Goldbachia is a genus of flowering plants belonging to the family Brassicaceae.

==General description==
Goldbachia are annual, herbaceous plants. They lack trichomes (hairs) and have branched stems.

The basal leaves are petiolate (without stalk), entire, and dentate (with toothed margins). Some species are rosulate (in a rosette), while others are not. The cauline leaves are sessile, auriculate (rarely they are not) or amplexicaul (clasping the stem) at the base, and entire, with the margins either repand (a slightly undulating margin) or dentate. The cotyledons (primary leaves) are incumbent.

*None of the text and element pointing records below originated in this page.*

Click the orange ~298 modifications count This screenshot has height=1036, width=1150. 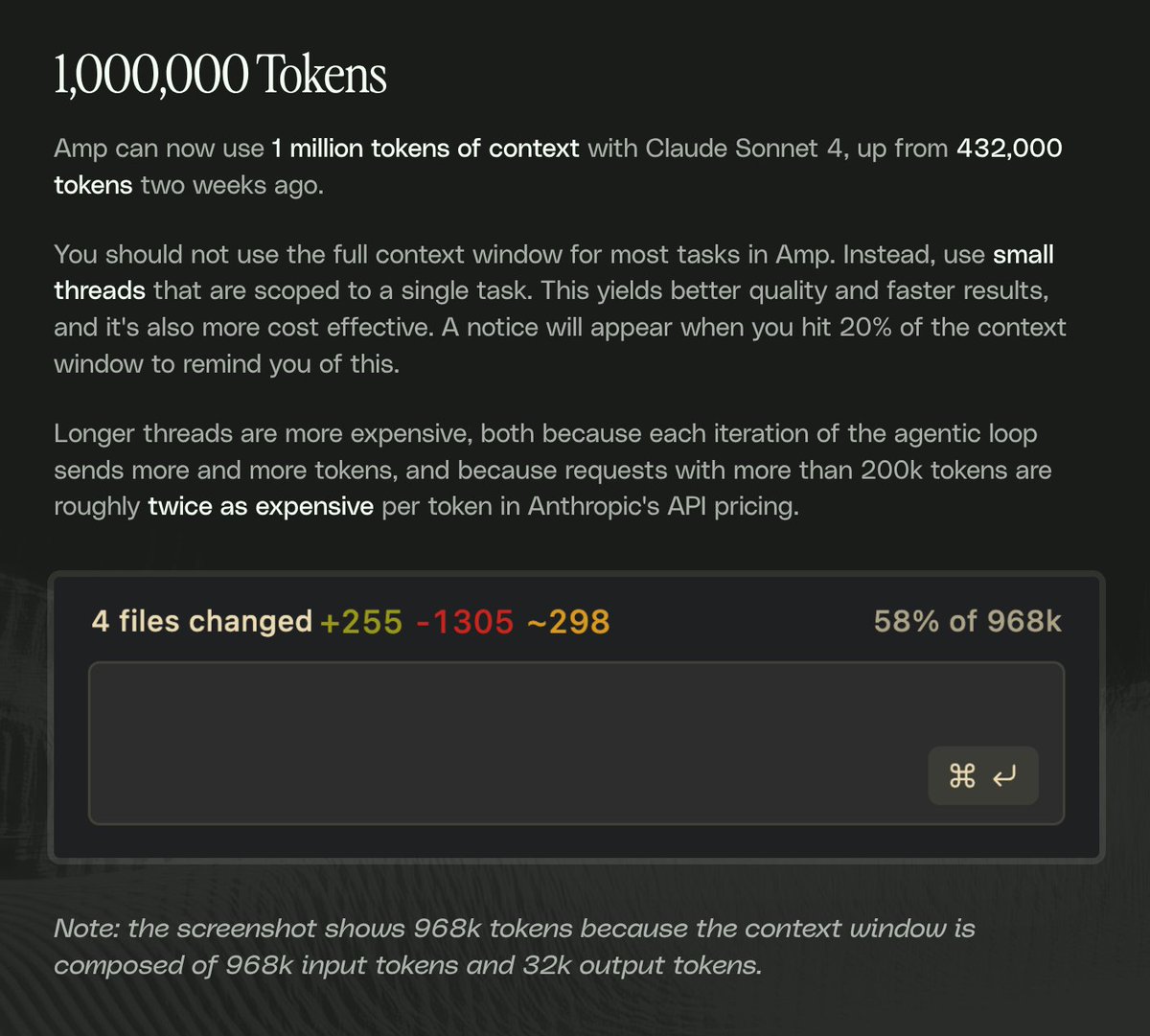coord(566,622)
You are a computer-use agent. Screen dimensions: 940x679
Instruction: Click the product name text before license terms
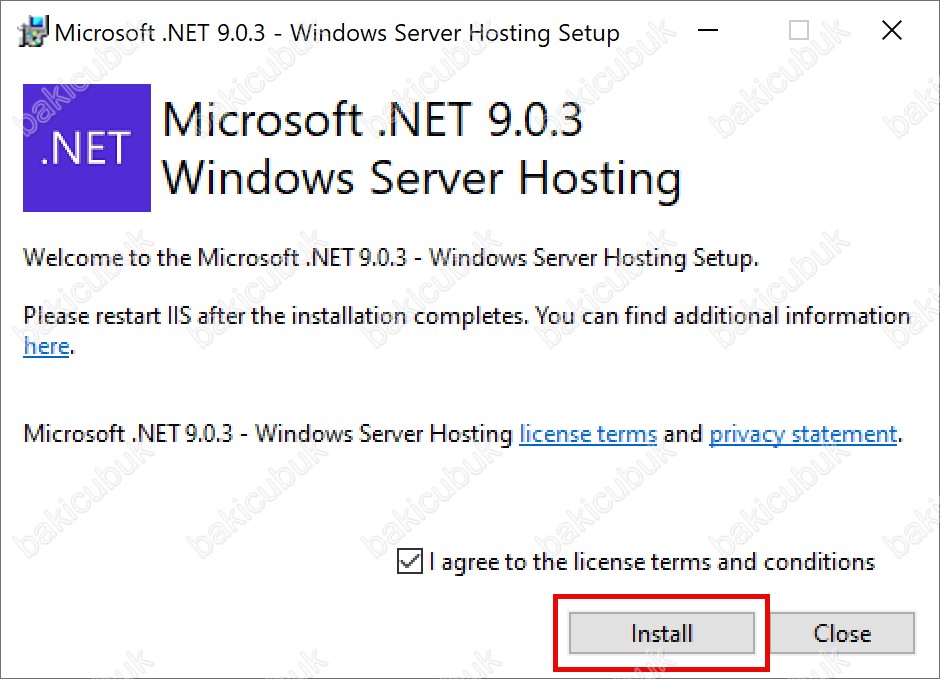[x=268, y=433]
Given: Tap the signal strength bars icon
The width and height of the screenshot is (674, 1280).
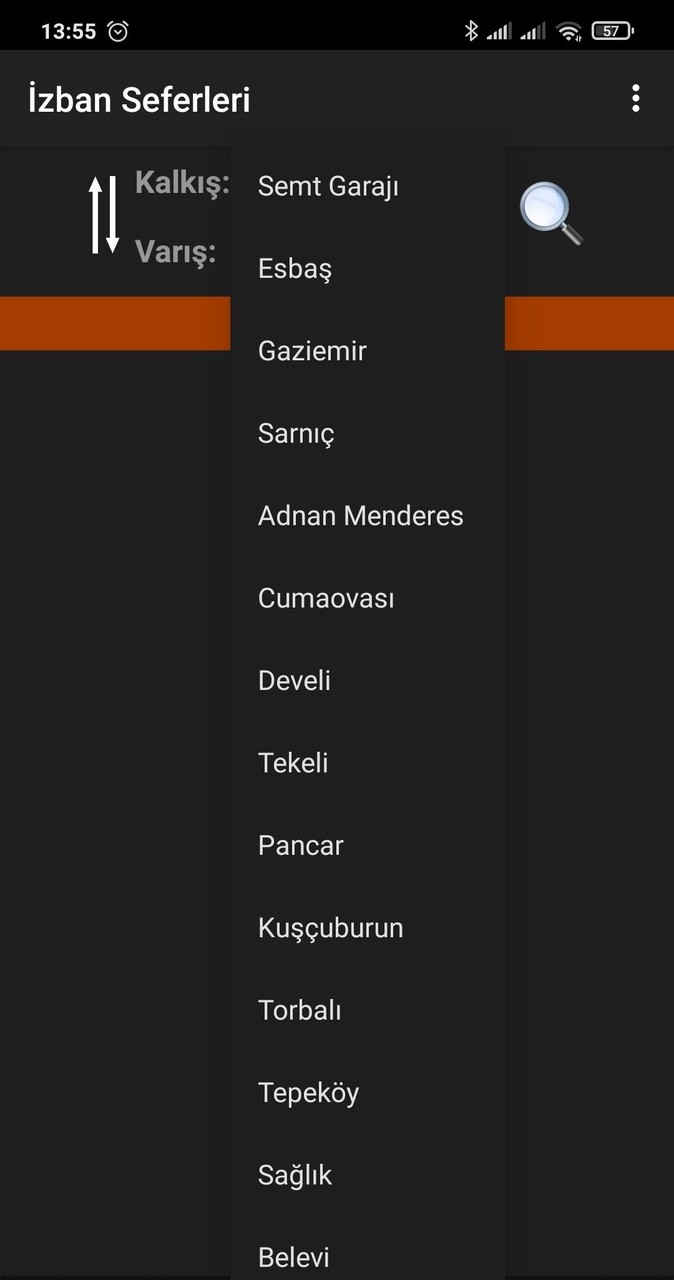Looking at the screenshot, I should pos(500,31).
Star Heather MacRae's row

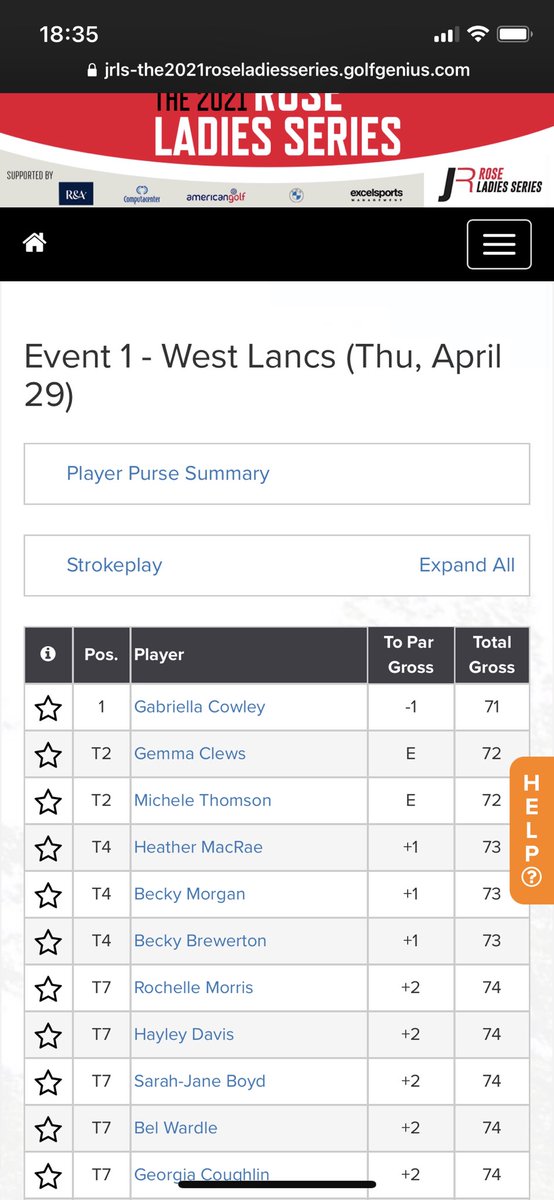48,848
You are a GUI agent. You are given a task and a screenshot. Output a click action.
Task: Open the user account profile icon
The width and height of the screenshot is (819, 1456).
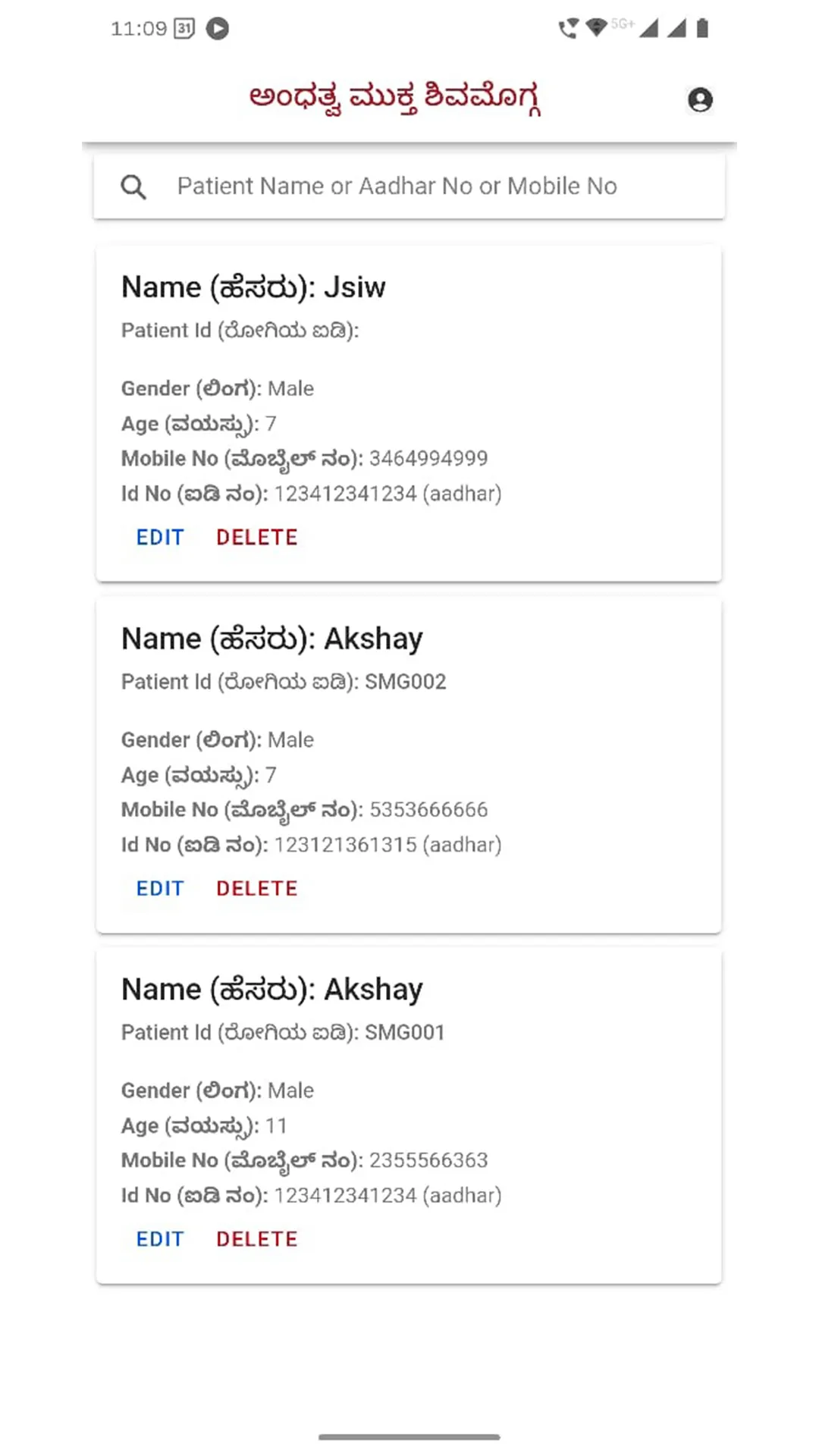(700, 99)
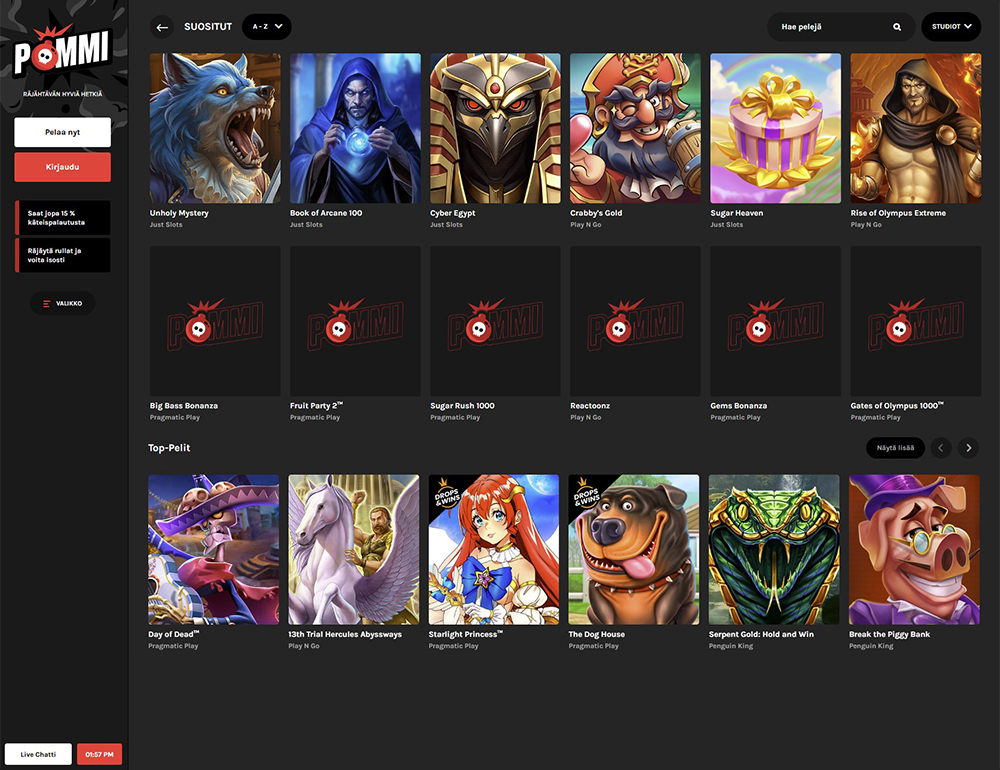The height and width of the screenshot is (770, 1000).
Task: Open the Cyber Egypt game thumbnail
Action: (495, 128)
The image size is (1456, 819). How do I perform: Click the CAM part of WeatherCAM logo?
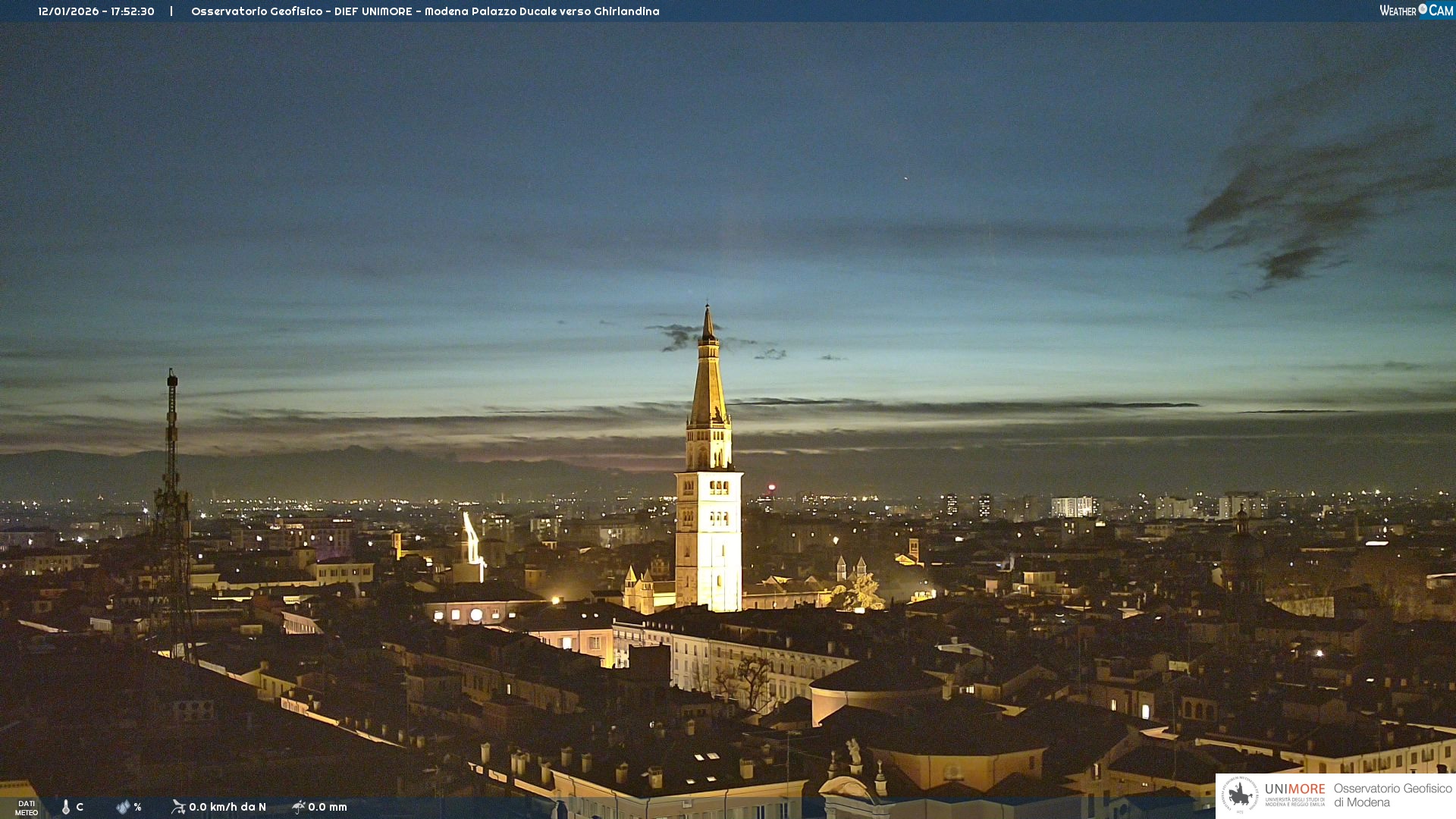tap(1441, 11)
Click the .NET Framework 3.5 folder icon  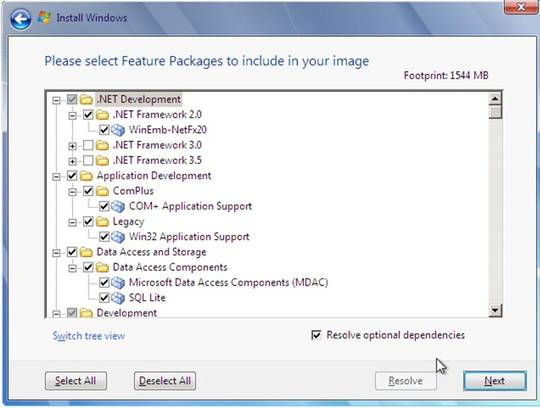click(102, 160)
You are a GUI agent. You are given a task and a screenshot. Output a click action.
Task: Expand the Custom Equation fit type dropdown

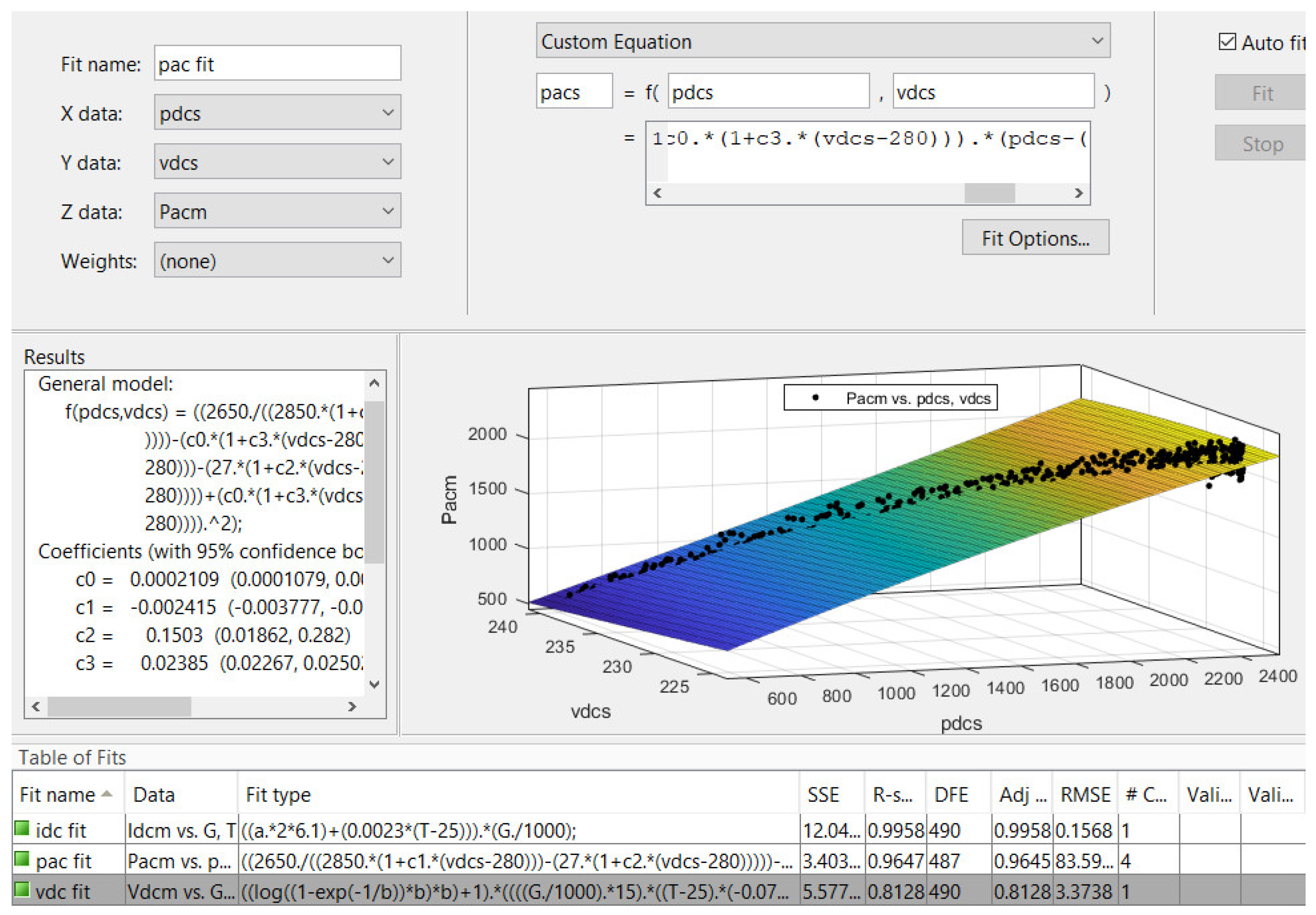tap(823, 41)
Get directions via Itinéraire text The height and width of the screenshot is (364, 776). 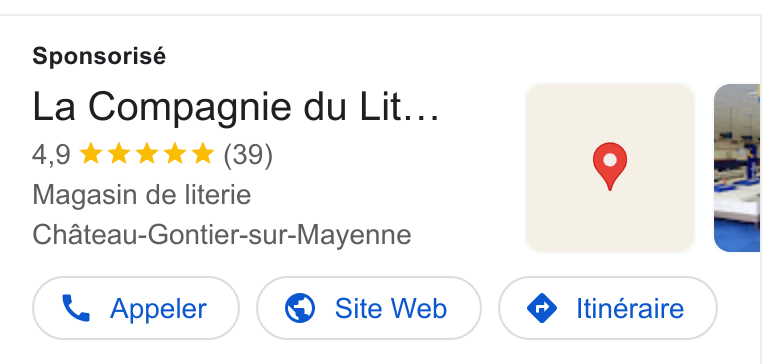[630, 309]
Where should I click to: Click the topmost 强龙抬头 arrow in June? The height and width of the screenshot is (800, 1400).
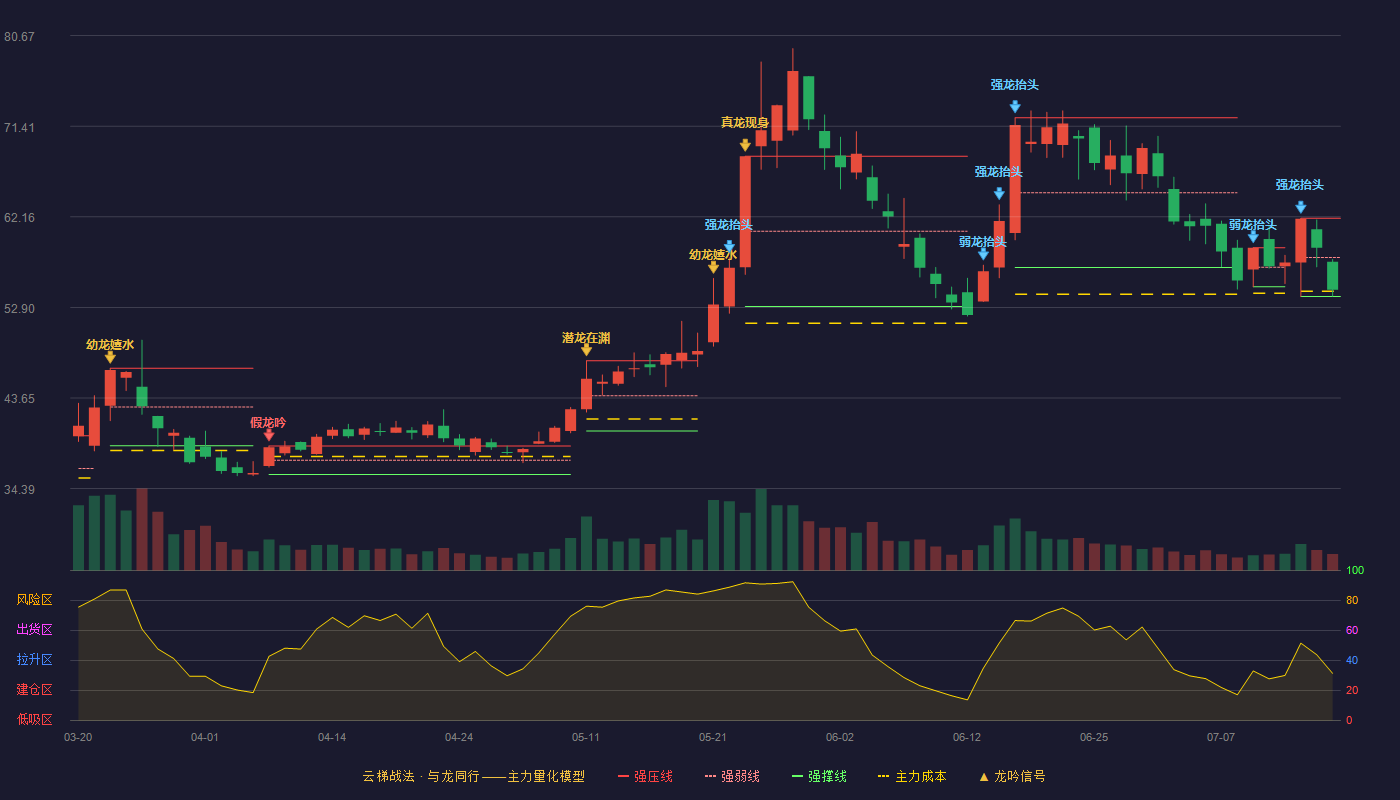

The racemes are ebracteate (having no bracts) and elongated when in fruit. Fruiting pedicels are filiform (thread-like), recurved or reflexed, and articulate at the base or both ends. The sepals are ovate or oblong shaped, suberect, base of lateral pair, and either not saccate (pouch shaped) or sub-saccate. The petals are white, pink, or purplish and are longer than the sepals. The blade is spatulate (spoon shaped) with an obtuse apex. The claw is different than the sepals. It has 6 stamens, which are slightly tetradynamous (four of which are longer than the others). The median filament pairs are flattened at the base, with the lateral pair filiform. The anthers are ovate and obtuse at the apex. It has 4 nectar glands, which are minute; the median glands are free or confluent with laterals. The lateral glands are semi-annular and intrastaminal (inside the stamens). The ovules are 1-3 per ovary, and are subapical.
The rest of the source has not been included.